2.3. Des facteurs attractifs dans les régions peu denses
Nous abordons ici les facteurs qui procurent un avantage à la localisation dans les espaces peu denses. Ceux-ci sont comparés aux avantages à l’agglomération. Une première façon d’intégrer cette considération est simplement de supposer un coût de transport sur le bien homogène. L’idée est simple. L’agglomération d’industries manufacturières dans une région oblige celle-ci à importer ces biens homogènes. Si cette importation devient coûteuse, le niveau des prix dans la grande région augmente et la région peu dense devient plus attractive.

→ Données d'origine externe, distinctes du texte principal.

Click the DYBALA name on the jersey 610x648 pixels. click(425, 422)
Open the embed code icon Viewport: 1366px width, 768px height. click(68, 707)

Ainsi, quelles sont les conséquences de l’existence d’un coût de transport sur les biens produits par le secteur attaché au sol dans les choix de localisation ?
Calmette et Le Pottier (1995) répondent à cette question à partir du modèle de Krugman (1991). La structure de la contrainte budgétaire (2) est également modifiée. L’introduction d’un coût de transport sur les biens homogènes exerce une force de dispersion qui diminue, toutes choses égales par ailleurs, le niveau de concentration des activités industrielles. En effet, les ménages effectuent un arbitrage entre coût d’approvisionnement en bien agricole et coût d’approvisionnement en biens industriels. Une diminution suffisamment importante du coût de transport des marchandises non agricoles favorise la dispersion d’une partie de la population car elle réalise une économie de coût d’approvisionnement en biens agricoles. Les activités se délocalisent également pour se soustraire à l’augmentation des coûts salariaux urbains dus aux départs de travailleurs. D’une manière générale, quand les coûts de transport des biens industriels sont très faibles, la localisation des firmes est influencée par le prix des biens produits par le secteur attaché au sol (Hadar, 1996, Adrian, 1996).